I didn't get the knobs as nice as I wanted them. Each knob is engraved with text indicating its function, and the letters were filled with paint. But the knobs have worn out, causing the lettering to be nearly invisible. What it needs is, that somebody re-engraves the lettering in the knobs (but I can't do that myself now).


Obtained12/2006 from NVHR Swap meet, SN=0723729.
Condition8.
DisposedSold 5/2009.
Sound samplePLAY SOUND   When this radio was built, no human foot had touched Chomolungma, or Mount Everest, and no human food was found on its pristine slopes.

This Object

The radio was very cheaply on sale at the NVHR Swap Meet in Driebergen. I was surprised that this radio, with cabinet and dial in good condition, could remain unsold there for more than 15 minutes. I took it home by bike.

When I opened the radio, I found it to be one of the dustiest radios I had seen (left). The layer of dust was so thick and compact, that one could pick it up and lift the layer like a blanket. The loudspeaker cone was as good as stuffed with dust (right). Fortunately, our vacuum cleaner is always very hungry.

I replaced the usual capacitors and switched on; there was a purple shine in the output tube, and plate voltage was way too high at 330V. The tube tester revealed that the output tube EL33 was emissionless; understandibly the plate voltage becomes too high when no current is taken, and understandibly the tube starts sparking with such a high voltage. Now an EL33 is not found on every street corner, and in none of the corners of my tube box. I took a good EL41 tube (an output tube of about the same time as the radio) and soldered it in an Octal base, and voila, a new EL33 was born.
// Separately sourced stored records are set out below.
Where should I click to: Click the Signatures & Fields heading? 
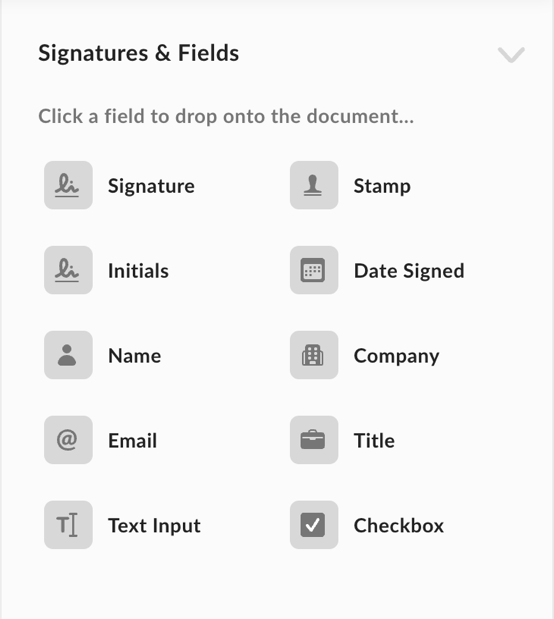139,53
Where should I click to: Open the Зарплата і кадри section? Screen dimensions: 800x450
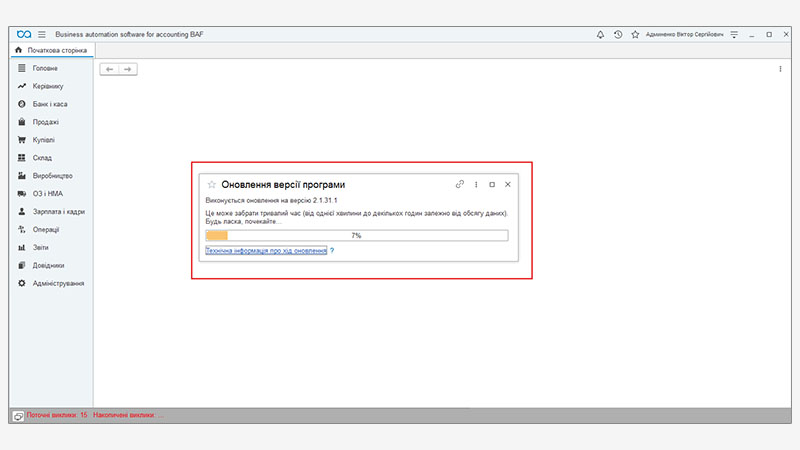click(x=59, y=212)
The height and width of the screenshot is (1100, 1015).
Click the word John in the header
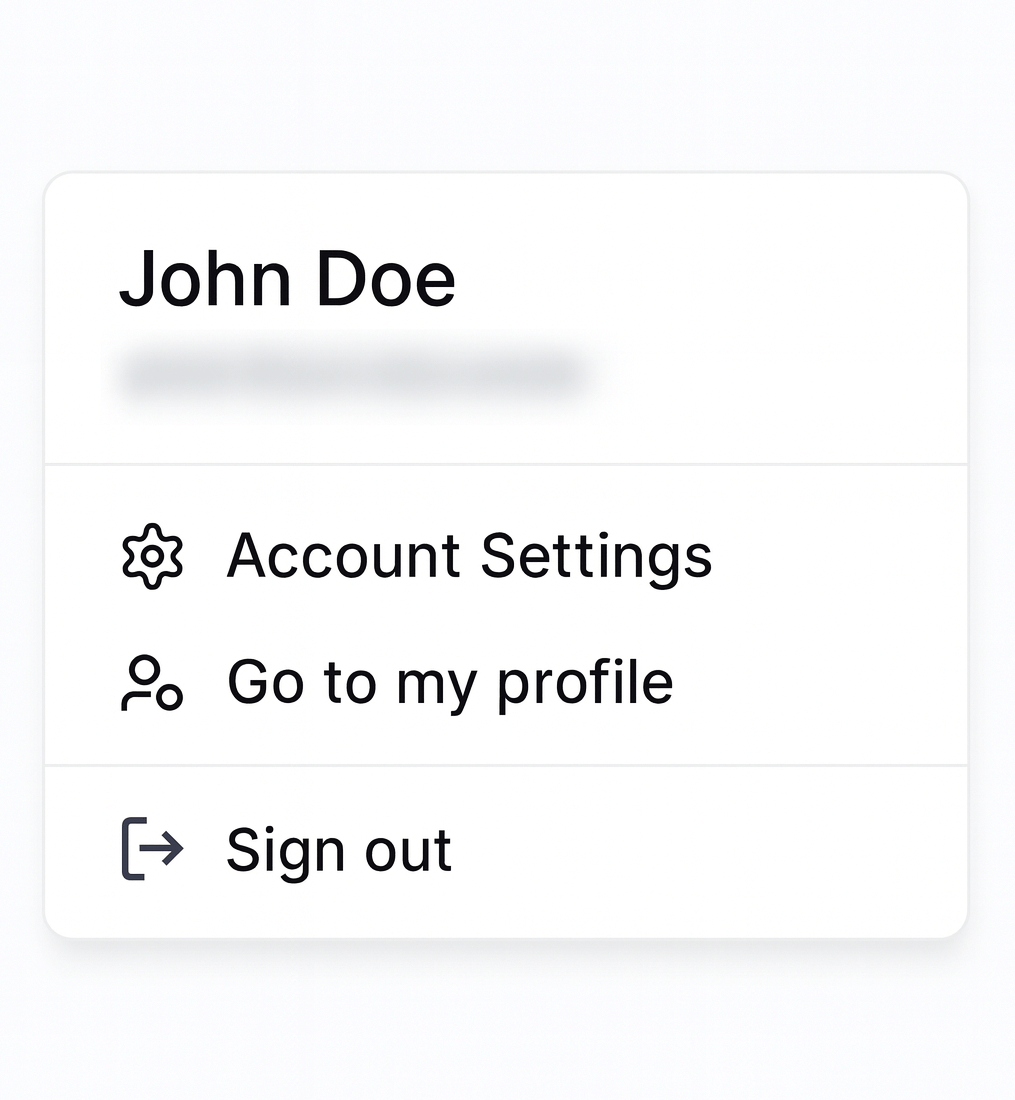[205, 278]
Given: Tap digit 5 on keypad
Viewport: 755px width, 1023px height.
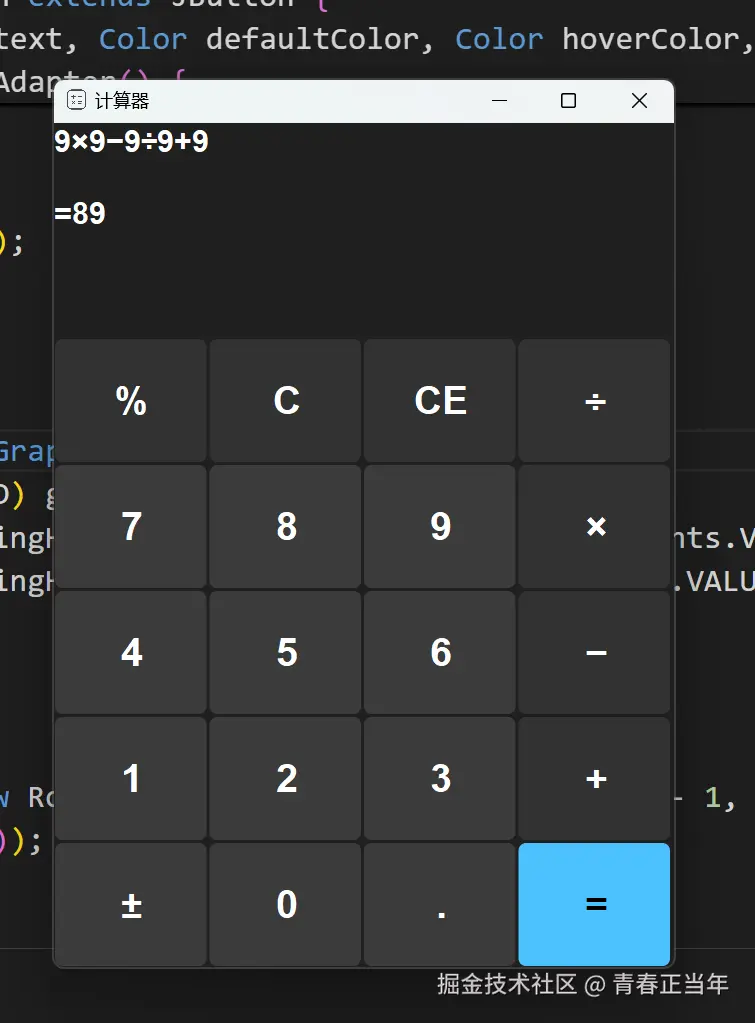Looking at the screenshot, I should click(286, 652).
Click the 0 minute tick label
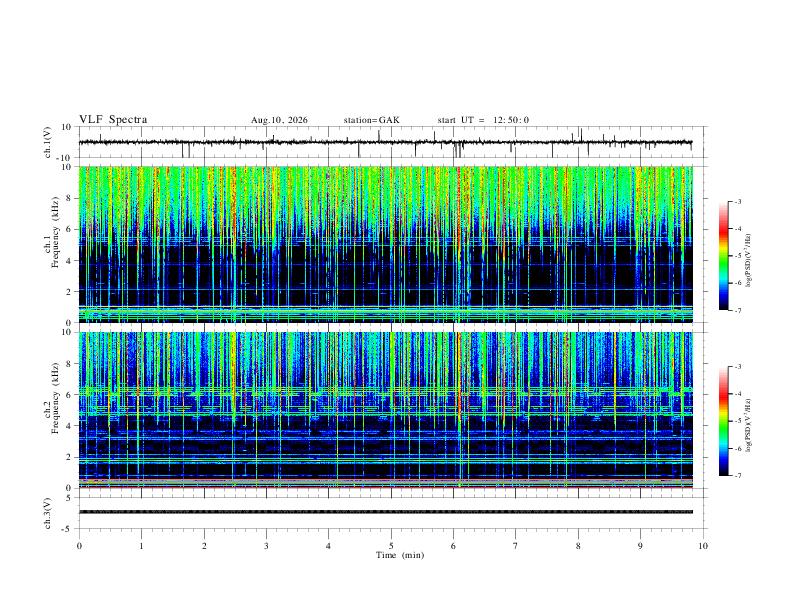 [79, 546]
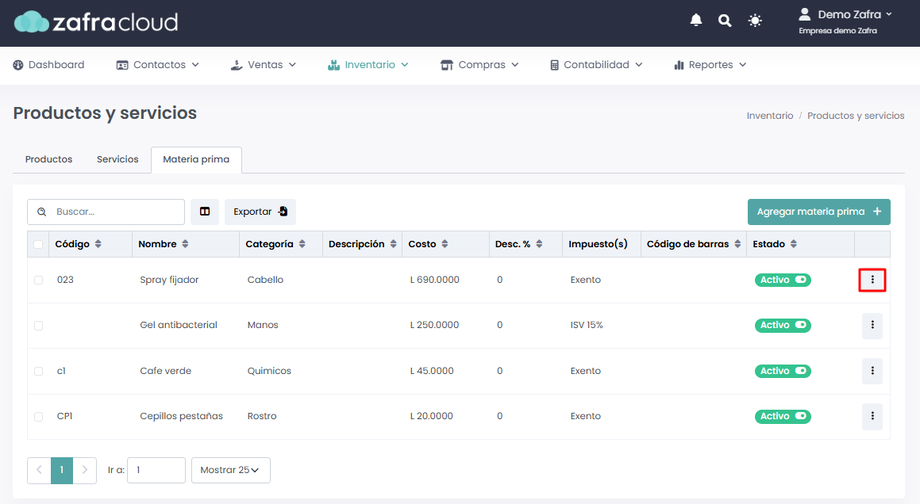Click the column view icon button

(205, 212)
It even scored over 100% in the tube tester, and placing it in the radio made it come to life immediately.

For the rest there was hardly anything wrong with the radio. Scratching of the volume pot was cured by cleaning the inside; there was DC on the volume pot, so I replaced C35. (Some critical caps, including the coupling cap to the output tube, were already replaced before I switched the radio on). The dial lights were dead, and replaced by fresh 6V bicycle lights. Now the radio inside is as on the right. Observe the EL33 being replaced by an EL41. Later Ite sent me a fresh EL33, which did not make much different for the sound, but rendered the radio more original (left).